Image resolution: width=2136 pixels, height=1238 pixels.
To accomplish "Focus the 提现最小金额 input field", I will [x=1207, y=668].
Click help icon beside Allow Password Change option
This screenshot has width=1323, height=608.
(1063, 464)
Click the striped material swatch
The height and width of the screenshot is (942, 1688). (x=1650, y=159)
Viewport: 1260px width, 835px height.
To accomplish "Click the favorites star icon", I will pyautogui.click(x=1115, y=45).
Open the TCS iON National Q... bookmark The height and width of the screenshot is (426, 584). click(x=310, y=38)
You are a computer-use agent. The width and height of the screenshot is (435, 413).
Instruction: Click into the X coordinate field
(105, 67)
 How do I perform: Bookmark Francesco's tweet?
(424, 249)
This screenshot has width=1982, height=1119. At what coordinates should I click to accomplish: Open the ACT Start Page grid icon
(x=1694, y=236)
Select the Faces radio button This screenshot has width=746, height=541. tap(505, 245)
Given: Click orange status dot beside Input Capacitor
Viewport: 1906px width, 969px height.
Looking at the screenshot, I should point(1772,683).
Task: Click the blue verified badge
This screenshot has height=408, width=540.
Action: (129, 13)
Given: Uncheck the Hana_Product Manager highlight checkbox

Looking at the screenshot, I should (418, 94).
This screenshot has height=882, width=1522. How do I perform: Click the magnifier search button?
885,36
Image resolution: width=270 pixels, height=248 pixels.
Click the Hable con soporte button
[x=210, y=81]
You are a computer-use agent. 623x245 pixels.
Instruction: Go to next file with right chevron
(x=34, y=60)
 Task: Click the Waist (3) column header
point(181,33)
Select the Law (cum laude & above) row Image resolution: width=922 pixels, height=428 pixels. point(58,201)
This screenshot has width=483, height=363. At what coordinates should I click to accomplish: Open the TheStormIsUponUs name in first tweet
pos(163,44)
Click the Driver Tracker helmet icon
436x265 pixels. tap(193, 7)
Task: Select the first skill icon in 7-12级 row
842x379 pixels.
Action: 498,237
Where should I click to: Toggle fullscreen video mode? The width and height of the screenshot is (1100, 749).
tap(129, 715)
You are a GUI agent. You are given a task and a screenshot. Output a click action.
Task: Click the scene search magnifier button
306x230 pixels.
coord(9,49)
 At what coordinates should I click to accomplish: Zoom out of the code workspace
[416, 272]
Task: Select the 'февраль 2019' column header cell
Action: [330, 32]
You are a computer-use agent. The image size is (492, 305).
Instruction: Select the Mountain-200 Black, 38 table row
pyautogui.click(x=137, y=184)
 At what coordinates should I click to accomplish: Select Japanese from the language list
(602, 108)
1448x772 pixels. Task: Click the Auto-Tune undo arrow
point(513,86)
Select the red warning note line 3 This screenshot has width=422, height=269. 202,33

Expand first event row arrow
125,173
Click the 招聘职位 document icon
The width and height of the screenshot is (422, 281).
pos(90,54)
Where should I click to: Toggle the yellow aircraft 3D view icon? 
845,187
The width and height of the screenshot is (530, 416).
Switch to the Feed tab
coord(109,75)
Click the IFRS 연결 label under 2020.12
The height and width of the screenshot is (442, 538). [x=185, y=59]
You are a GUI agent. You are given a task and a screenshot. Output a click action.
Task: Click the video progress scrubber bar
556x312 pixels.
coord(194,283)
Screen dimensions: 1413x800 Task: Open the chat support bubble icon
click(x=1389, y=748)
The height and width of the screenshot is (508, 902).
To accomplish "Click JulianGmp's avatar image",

TASK PROMPT =
Copy out every one of the entries above, line for line, without changing anything.

FULL RESPONSE =
Image resolution: width=2136 pixels, height=1238 pixels.
To accomplish "Focus the 提现最小金额 input field", I will [x=1207, y=668].
Click help icon beside Allow Password Change option
This screenshot has width=1323, height=608.
(1063, 464)
Click the striped material swatch
The height and width of the screenshot is (942, 1688). (x=1650, y=159)
Viewport: 1260px width, 835px height.
To accomplish "Click the favorites star icon", I will pyautogui.click(x=1115, y=45).
Open the TCS iON National Q... bookmark The height and width of the screenshot is (426, 584). click(x=310, y=38)
You are a computer-use agent. The width and height of the screenshot is (435, 413).
Instruction: Click into the X coordinate field
(105, 67)
 How do I perform: Bookmark Francesco's tweet?
(424, 249)
This screenshot has width=1982, height=1119. At what coordinates should I click to accomplish: Open the ACT Start Page grid icon
(x=1694, y=236)
Select the Faces radio button This screenshot has width=746, height=541. tap(505, 245)
Given: Click orange status dot beside Input Capacitor
Viewport: 1906px width, 969px height.
Looking at the screenshot, I should point(1772,683).
Task: Click the blue verified badge
This screenshot has height=408, width=540.
Action: (129, 13)
Given: Uncheck the Hana_Product Manager highlight checkbox

Looking at the screenshot, I should (418, 94).
This screenshot has height=882, width=1522. How do I perform: Click the magnifier search button?
885,36
Image resolution: width=270 pixels, height=248 pixels.
Click the Hable con soporte button
[x=210, y=81]
You are a computer-use agent. 623x245 pixels.
Instruction: Go to next file with right chevron
(x=34, y=60)
 Task: Click the Waist (3) column header
point(181,33)
Select the Law (cum laude & above) row Image resolution: width=922 pixels, height=428 pixels. point(58,201)
This screenshot has width=483, height=363. At what coordinates should I click to accomplish: Open the TheStormIsUponUs name in first tweet
pos(163,44)
Click the Driver Tracker helmet icon
436x265 pixels. tap(193, 7)
Task: Select the first skill icon in 7-12级 row
842x379 pixels.
Action: 498,237
Where should I click to: Toggle fullscreen video mode? The width and height of the screenshot is (1100, 749).
tap(129, 715)
You are a GUI agent. You are given a task and a screenshot. Output a click action.
Task: Click the scene search magnifier button
306x230 pixels.
coord(9,49)
 At what coordinates should I click to accomplish: Zoom out of the code workspace
[416, 272]
Task: Select the 'февраль 2019' column header cell
Action: [330, 32]
You are a computer-use agent. The image size is (492, 305).
Instruction: Select the Mountain-200 Black, 38 table row
pyautogui.click(x=137, y=184)
 At what coordinates should I click to accomplish: Select Japanese from the language list
(602, 108)
1448x772 pixels. Task: Click the Auto-Tune undo arrow
point(513,86)
Select the red warning note line 3 This screenshot has width=422, height=269. 202,33

Expand first event row arrow
125,173
Click the 招聘职位 document icon
The width and height of the screenshot is (422, 281).
pos(90,54)
Where should I click to: Toggle the yellow aircraft 3D view icon? 
845,187
The width and height of the screenshot is (530, 416).
Switch to the Feed tab
coord(109,75)
Click the IFRS 연결 label under 2020.12
The height and width of the screenshot is (442, 538). [x=185, y=59]
You are a GUI agent. You are given a task and a screenshot. Output a click action.
Task: Click the video progress scrubber bar
556x312 pixels.
coord(194,283)
Screen dimensions: 1413x800 Task: Open the chat support bubble icon
click(x=1389, y=748)
The height and width of the screenshot is (508, 902).
To accomplish "Click JulianGmp's avatar image",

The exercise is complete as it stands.